■ Text provided
Monday, October 12, 2009

Moral Animal?


I read this book that’s technically about Evolutionary Psychology, but in the end I think it also has everything to do with the business of World Saving.

It’s about how all our little funny quirks, all the seemingly different cultures of the world, are really just a product of the process that promoted those habits that made us more likely to have babies who had babies. It’s about how natural selection set the rules for the human brain to be played out on an entirely different board. “We live in cities and suburbs and watch TV and drink beer,” says the author, Robert Wright. “All the while being pushed and pulled by feelings designed to propagate our genes in a small hunter-gatherer population.”

These habits are from back when, for example, any rise in power could mean more influence in dividing up meat after a big kill. More for your kin = they survive longer = your genes get passed on. Hence those who had more drive for power had more babies, and now we are all their decedents, feeling some mysterious need to be the one holding the remote.

■ Task requirements
#1 Answer these about the post above, one line each:
(a) What date does the post carry?
(b) Who is named as the author of the book?
(c) What could a rise in power mean back then, according to the example the post gives?
#2 Please copy the part of the post starting with "Moral Animal?" and going on through "of World Saving.".

■ Data extract

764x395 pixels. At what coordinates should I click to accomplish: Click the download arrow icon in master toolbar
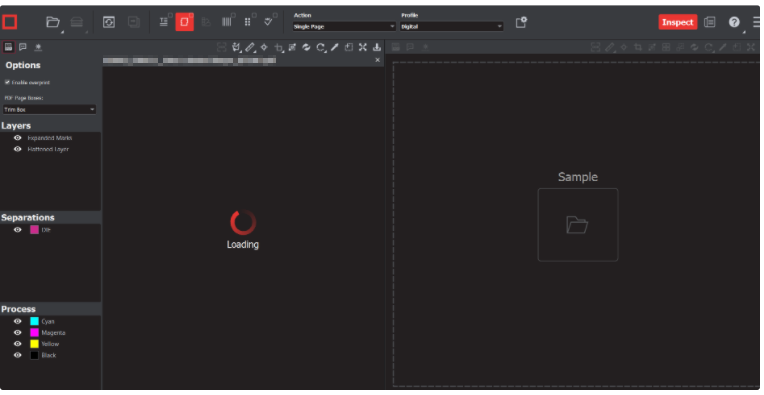tap(377, 47)
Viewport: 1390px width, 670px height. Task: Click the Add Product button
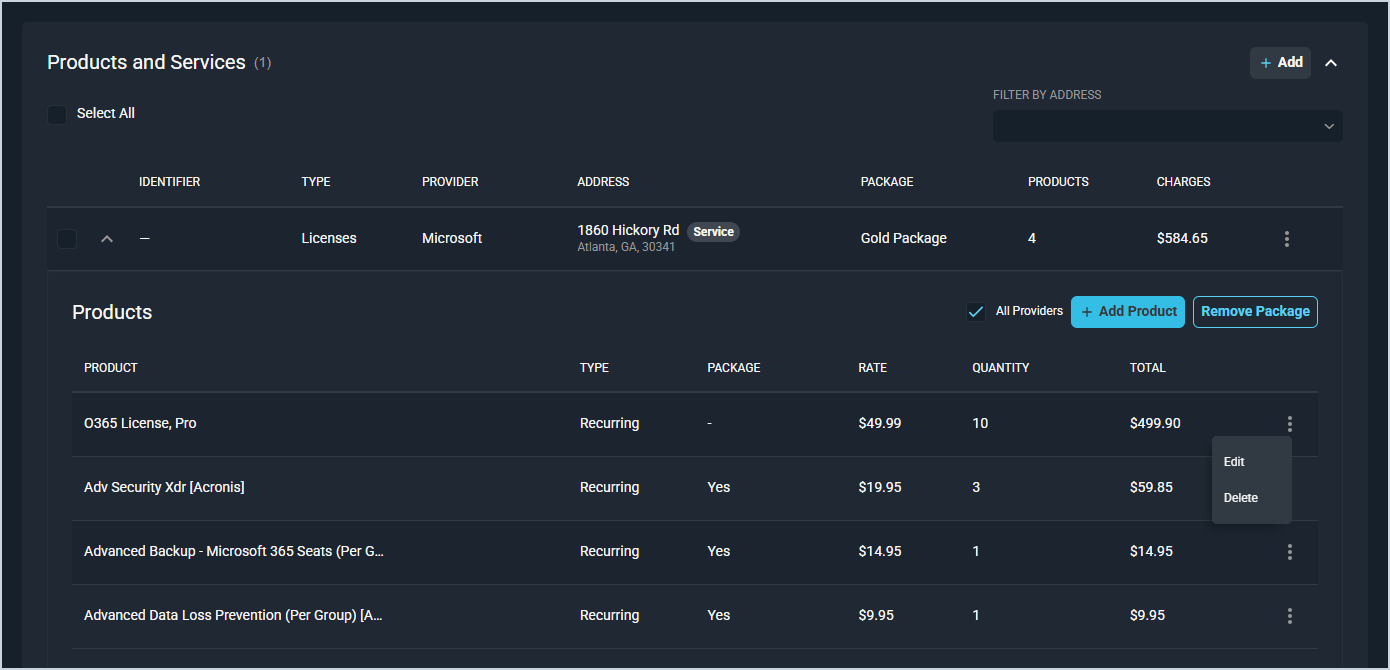tap(1127, 312)
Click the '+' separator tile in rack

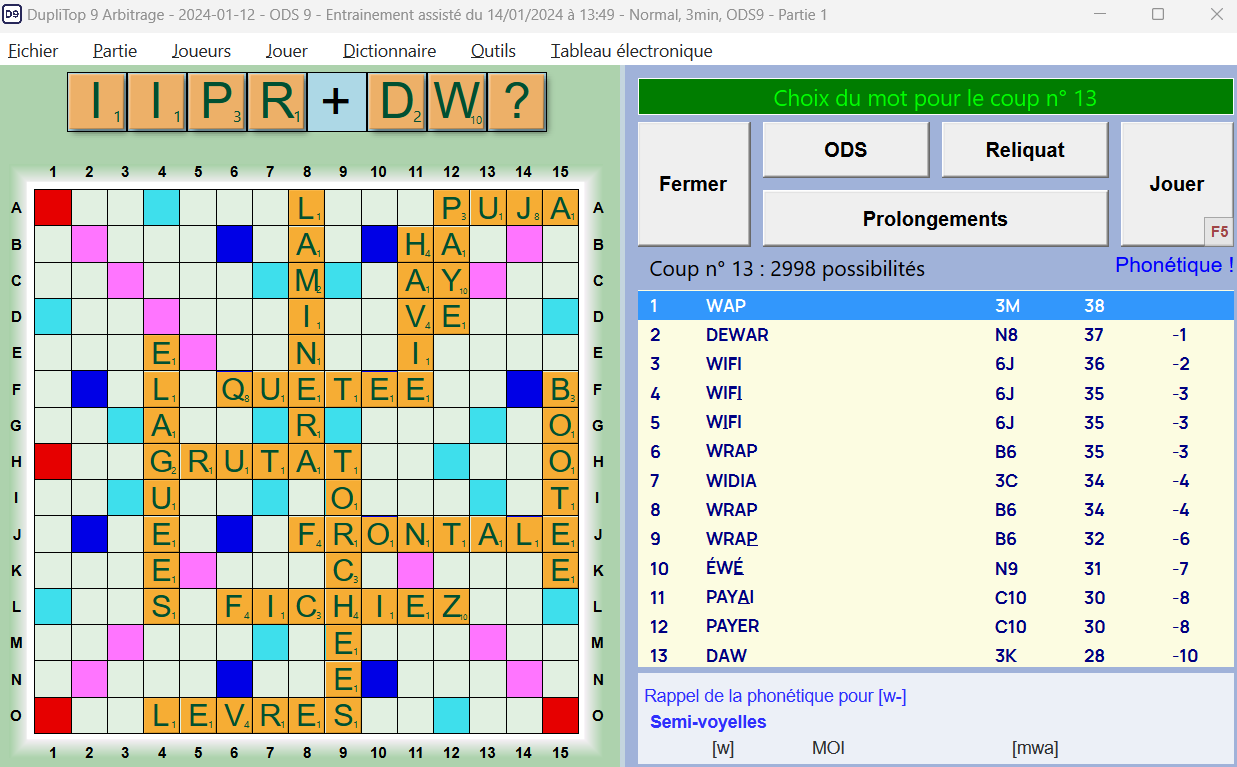[x=337, y=102]
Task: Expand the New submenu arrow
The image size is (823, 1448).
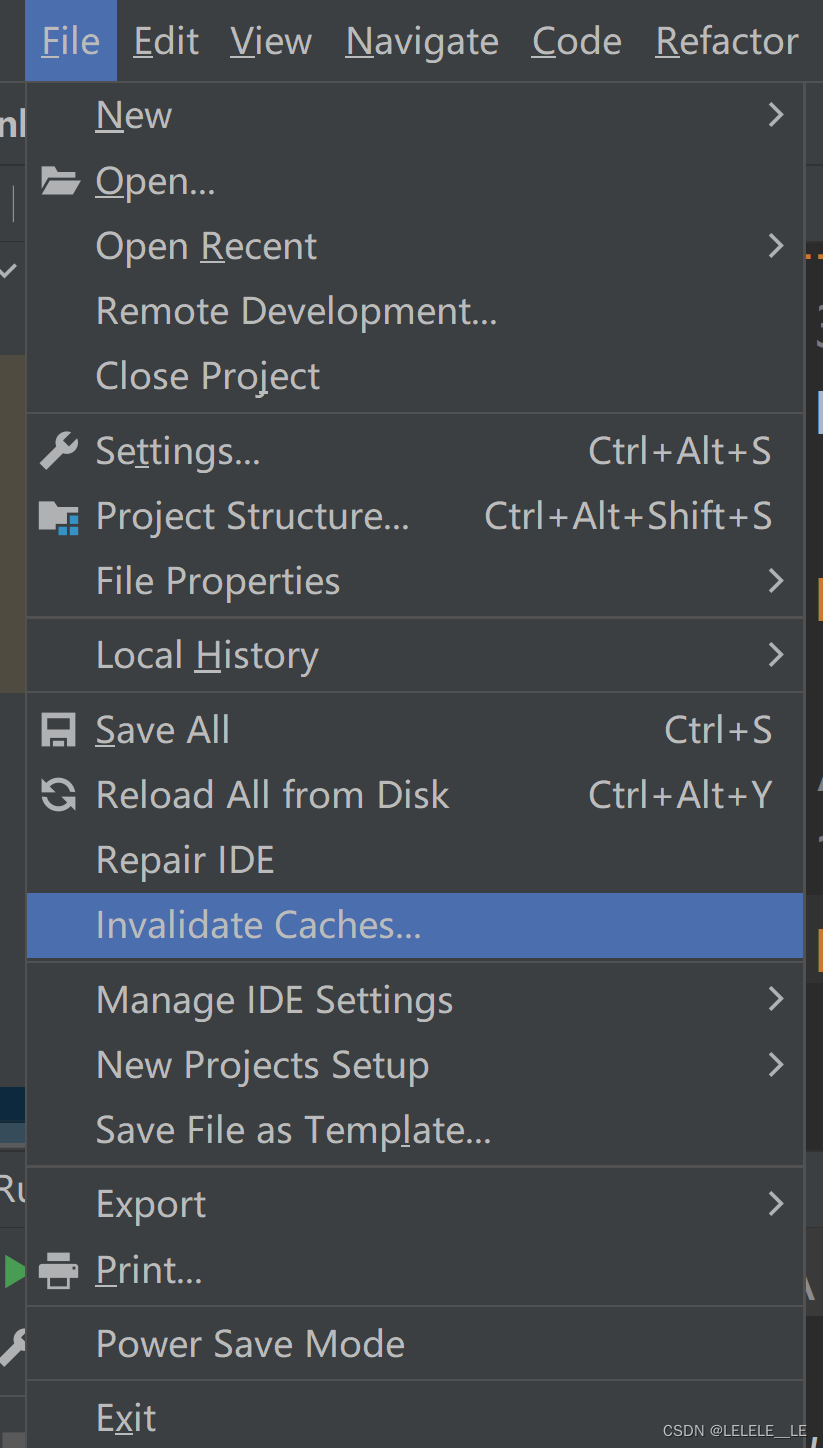Action: [775, 116]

■ Answers to this exercise
#1
(a) Monday, October 12, 2009
(b) Robert Wright
(c) More influence in dividing up meat after a big kill

#2
Moral Animal?


I read this book that’s technically about Evolutionary Psychology, but in the end I think it also has everything to do with the business of World Saving.